(Work to be completed)
Count the lines in the items below that contain the word "height", and reply with only that number.

*** Information provided

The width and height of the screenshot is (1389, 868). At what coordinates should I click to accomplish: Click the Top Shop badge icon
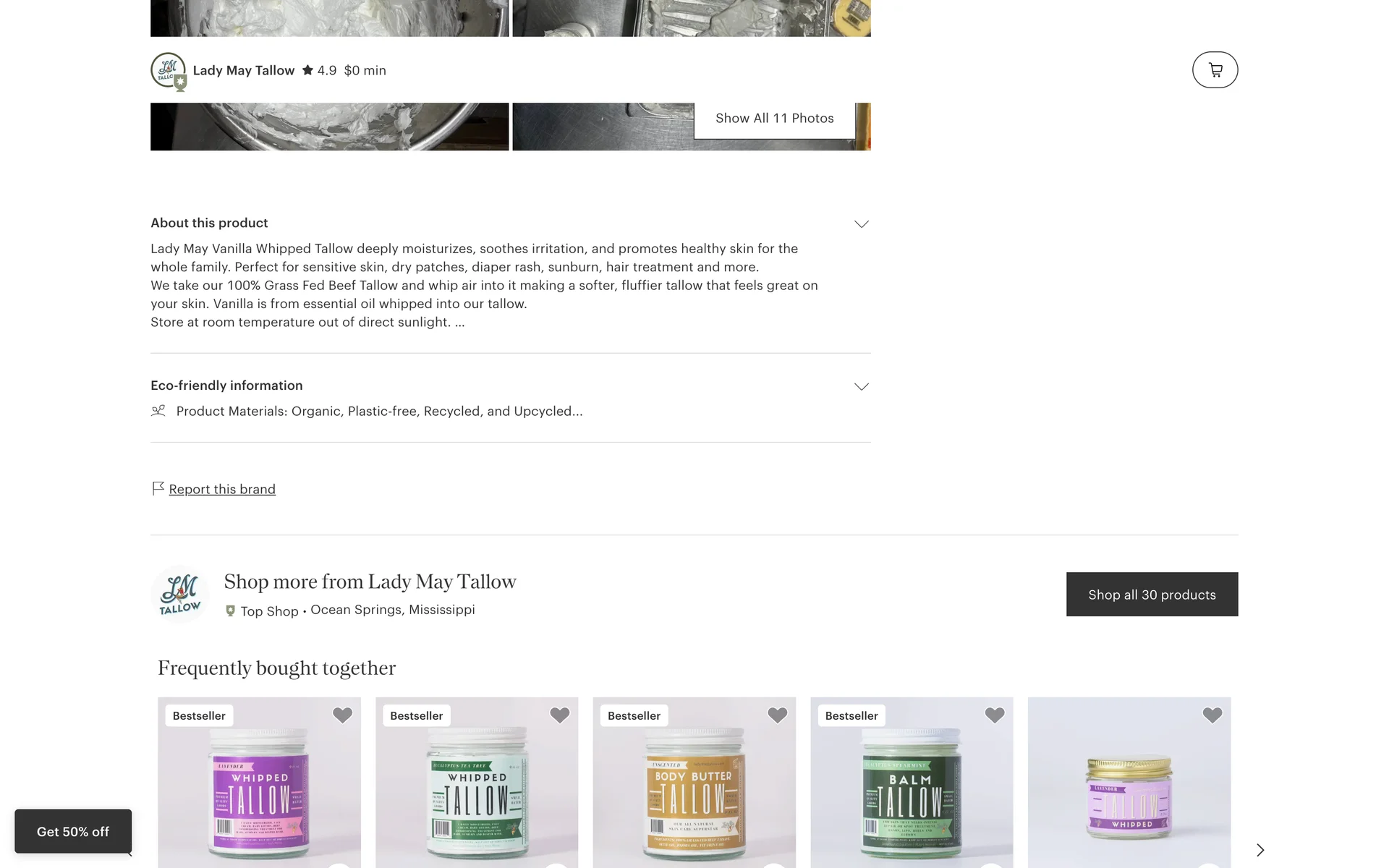(x=230, y=610)
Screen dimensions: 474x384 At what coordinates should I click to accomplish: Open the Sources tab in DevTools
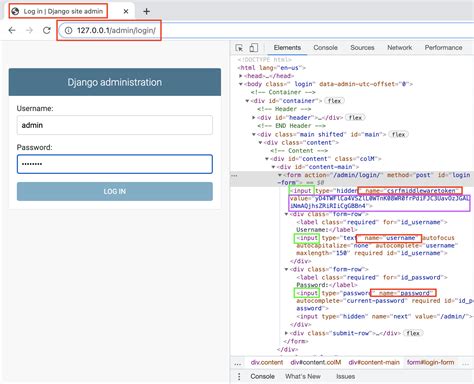pyautogui.click(x=362, y=48)
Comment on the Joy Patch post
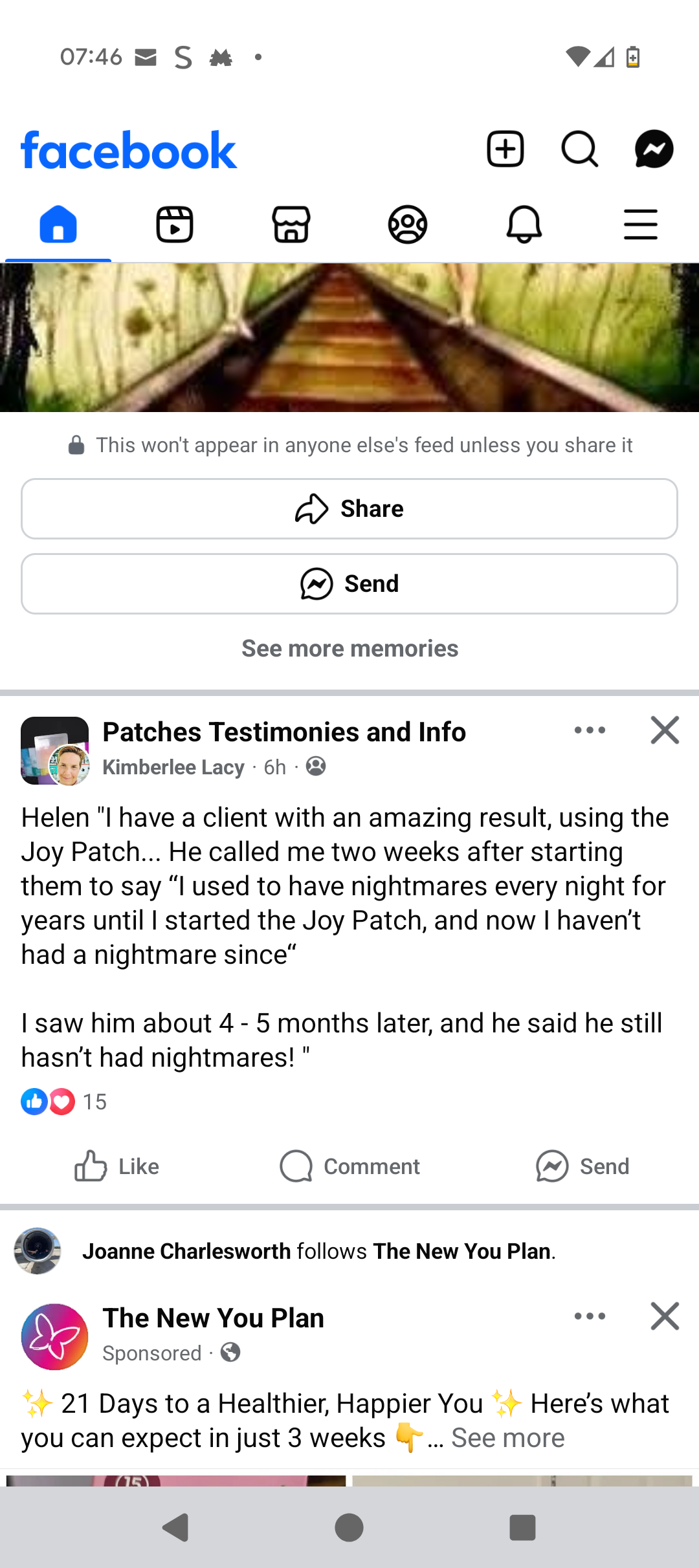The image size is (699, 1568). pyautogui.click(x=350, y=1166)
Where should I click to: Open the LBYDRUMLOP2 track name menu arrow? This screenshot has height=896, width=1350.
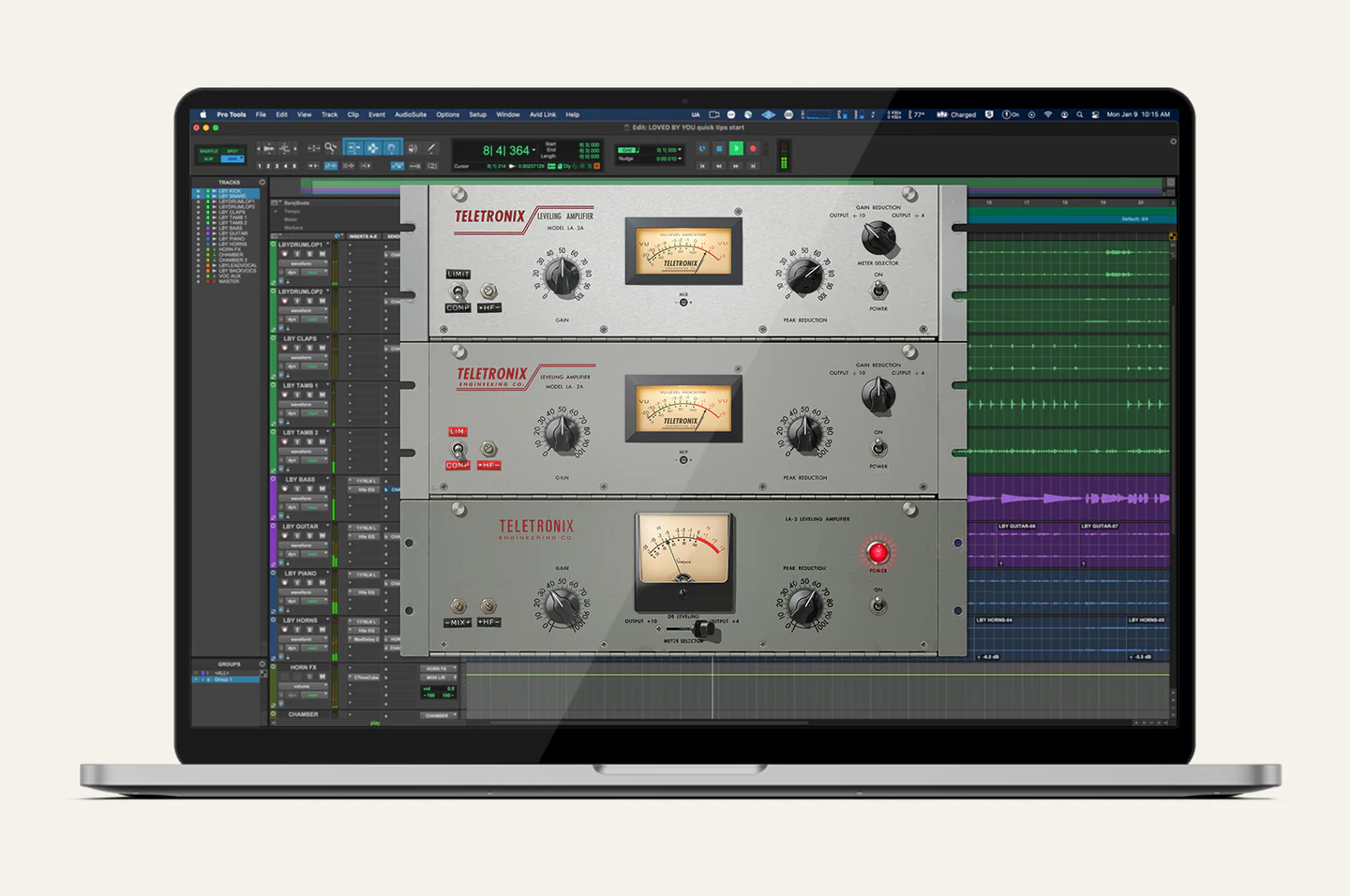pos(327,291)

******

(Answer to this task)
2